A doença é causada por mutações no gene ALPL, que codifica a enzima TNAP, prejudicando assim sua função normal. Atualmente, pelo menos 276 mutações afetando diferentes regiões da proteína estão descritas na literatura e são associadas às diferentes formas clínicas de hipofosfatasia. “Por se tratar de uma doença genética hereditária, a identificação de mutações nos pacientes e seus pais, em adição a avaliação clínica e odontológica e ensaios laboratoriais, é fundamental para estabelecer um diagnóstico preciso desta doença”, esclarece Luciane.
Para entender a contribuição de cada uma das alterações genéticas no desenvolvimento da doença, o grupo construiu um modelo tridimensional baseado na estrutura cristalográfica da fosfatase alcalina de placenta humana (O modelo tridimensional que estampou a capa da revista Bone). “Através da análise destes modelos tridimensionais foi possível avaliar se a mutação promoveu ou não uma alteração estrutural e se a alteração potencialmente afeta o domínio catalítico da enzima ou outros domínios importantes para a atividade normal da TNAP”, explica Luciane.

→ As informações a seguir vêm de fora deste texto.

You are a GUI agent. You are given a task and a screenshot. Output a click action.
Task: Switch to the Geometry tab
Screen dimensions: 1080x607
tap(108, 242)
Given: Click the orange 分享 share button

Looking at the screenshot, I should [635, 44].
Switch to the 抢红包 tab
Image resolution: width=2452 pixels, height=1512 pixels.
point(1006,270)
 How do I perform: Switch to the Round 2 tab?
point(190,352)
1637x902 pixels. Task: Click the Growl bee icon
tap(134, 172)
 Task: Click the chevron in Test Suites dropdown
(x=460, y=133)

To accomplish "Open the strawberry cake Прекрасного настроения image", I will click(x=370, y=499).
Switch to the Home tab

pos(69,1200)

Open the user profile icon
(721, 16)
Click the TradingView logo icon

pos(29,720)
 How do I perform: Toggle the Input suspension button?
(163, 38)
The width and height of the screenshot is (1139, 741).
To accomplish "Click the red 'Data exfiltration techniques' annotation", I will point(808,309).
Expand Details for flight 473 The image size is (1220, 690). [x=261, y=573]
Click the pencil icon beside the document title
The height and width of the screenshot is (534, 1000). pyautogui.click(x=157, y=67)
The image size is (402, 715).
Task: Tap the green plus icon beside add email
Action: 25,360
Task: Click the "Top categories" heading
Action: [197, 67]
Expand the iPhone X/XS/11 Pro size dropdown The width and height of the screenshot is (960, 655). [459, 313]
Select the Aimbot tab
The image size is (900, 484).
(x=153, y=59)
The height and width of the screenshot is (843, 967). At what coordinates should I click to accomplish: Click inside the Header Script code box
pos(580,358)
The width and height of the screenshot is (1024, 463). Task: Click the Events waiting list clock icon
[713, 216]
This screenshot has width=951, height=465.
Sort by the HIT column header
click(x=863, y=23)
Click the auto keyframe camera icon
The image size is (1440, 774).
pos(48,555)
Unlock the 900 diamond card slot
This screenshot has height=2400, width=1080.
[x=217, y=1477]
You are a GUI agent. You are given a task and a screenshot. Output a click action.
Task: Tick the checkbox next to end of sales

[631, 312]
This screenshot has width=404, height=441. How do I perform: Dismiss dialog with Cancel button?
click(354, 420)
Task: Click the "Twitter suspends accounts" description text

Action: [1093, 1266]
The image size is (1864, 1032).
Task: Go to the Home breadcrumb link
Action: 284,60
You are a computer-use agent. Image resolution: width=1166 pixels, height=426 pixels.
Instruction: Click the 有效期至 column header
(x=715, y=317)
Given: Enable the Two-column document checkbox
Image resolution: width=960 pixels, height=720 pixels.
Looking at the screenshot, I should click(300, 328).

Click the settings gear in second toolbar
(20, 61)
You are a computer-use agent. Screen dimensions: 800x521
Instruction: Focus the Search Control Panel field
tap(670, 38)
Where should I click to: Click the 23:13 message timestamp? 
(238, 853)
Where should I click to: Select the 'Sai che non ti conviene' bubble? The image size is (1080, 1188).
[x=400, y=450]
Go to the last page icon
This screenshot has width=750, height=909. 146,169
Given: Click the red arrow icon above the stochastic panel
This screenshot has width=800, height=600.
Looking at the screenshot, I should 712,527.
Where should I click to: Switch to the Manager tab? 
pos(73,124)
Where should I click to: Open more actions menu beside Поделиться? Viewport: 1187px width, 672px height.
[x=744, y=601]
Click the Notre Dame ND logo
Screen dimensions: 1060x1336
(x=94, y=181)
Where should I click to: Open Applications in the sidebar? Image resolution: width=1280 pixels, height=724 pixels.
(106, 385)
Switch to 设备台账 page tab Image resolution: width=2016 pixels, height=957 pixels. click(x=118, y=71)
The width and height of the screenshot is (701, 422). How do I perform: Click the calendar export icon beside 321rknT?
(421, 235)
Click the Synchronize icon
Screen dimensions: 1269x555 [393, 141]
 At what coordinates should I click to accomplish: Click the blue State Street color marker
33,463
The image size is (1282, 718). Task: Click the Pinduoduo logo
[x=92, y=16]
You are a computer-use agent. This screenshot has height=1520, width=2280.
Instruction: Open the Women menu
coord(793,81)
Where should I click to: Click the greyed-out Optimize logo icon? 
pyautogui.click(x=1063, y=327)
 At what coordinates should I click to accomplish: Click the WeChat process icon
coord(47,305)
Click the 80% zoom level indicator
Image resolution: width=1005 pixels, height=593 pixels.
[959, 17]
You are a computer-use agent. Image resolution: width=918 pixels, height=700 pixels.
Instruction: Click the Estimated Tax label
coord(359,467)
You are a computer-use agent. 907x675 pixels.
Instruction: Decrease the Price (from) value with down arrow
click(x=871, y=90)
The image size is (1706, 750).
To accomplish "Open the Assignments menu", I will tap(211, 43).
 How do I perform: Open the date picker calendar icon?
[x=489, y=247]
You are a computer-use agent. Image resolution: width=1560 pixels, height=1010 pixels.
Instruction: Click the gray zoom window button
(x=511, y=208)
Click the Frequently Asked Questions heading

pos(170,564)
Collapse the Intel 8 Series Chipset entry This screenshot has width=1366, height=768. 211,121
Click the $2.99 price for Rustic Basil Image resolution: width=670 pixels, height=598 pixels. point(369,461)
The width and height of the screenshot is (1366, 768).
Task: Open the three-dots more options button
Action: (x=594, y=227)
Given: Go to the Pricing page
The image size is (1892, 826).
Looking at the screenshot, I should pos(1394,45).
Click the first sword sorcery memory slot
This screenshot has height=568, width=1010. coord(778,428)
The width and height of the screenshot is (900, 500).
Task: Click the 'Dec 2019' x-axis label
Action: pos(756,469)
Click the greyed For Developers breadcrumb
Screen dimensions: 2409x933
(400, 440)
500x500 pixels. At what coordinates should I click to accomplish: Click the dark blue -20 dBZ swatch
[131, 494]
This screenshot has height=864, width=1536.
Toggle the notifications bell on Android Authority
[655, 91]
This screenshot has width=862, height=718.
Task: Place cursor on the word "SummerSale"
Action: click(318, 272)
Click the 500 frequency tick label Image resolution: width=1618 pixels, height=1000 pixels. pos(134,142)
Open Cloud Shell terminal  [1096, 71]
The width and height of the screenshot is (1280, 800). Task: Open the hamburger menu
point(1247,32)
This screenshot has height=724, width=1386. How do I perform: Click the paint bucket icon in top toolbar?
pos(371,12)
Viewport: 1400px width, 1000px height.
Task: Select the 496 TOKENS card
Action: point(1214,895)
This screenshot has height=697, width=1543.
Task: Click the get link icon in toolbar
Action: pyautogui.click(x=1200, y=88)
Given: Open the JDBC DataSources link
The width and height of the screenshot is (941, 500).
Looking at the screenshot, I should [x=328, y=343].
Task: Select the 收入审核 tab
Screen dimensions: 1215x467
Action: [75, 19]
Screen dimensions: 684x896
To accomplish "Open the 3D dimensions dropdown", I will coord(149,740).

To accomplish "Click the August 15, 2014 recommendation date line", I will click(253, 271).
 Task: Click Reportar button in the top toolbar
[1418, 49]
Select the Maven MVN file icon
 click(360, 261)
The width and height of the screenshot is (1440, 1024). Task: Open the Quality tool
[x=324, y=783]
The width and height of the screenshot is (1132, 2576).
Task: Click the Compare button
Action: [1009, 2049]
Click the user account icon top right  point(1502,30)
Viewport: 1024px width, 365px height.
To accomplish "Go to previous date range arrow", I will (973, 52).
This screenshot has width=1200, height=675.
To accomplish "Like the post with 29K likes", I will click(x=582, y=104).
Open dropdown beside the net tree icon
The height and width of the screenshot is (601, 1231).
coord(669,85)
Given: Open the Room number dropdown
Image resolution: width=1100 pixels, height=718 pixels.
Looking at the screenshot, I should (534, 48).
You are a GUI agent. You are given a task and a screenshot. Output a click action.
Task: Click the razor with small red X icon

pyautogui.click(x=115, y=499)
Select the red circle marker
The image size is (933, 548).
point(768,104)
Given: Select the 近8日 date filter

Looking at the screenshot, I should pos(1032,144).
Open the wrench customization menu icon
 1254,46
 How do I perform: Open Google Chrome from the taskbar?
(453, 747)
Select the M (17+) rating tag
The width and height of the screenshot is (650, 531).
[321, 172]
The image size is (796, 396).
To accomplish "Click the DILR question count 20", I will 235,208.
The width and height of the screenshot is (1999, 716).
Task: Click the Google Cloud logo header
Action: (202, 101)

A nova alteração genética identificada neste estudo, por exemplo, foi localizada em um importante domínio da proteína, conhecido como domínio da coroa, mais especificamente em uma região descrita por se ligar ao colágeno. “Além disso, nós demonstramos através destes modelos que esta mutação altera a estrutura tridimensional deste domínio, sugerindo que a mutação compromete a função da proteína no processo de mineralização”, explica Luciane.
O modelo tridimensional da TNAP mutante, foi construído com o auxilio da Doutoranda da FOP Mariana M. Ribeiro, da área de Histologia e Embriologia, usando ferramentas de bioinformática de acesso aberto.
Além da Mariana, o estudo desenvolvido pela pós-doutoranda da área de Periodontia da FOP, Luciane Martins e coordenado pelo prof. Francisco H Nociti, também contou com a participação das periodontistas Thaisângela L Rodrigues, Ana Paula O. Giorgetti, Miki T. Saito, bem como dos professores Márcio Z. Casati e Enilson A. Sallum e do grupo da professora Martha Somerman (NIH/NIAMS, E.U.A.).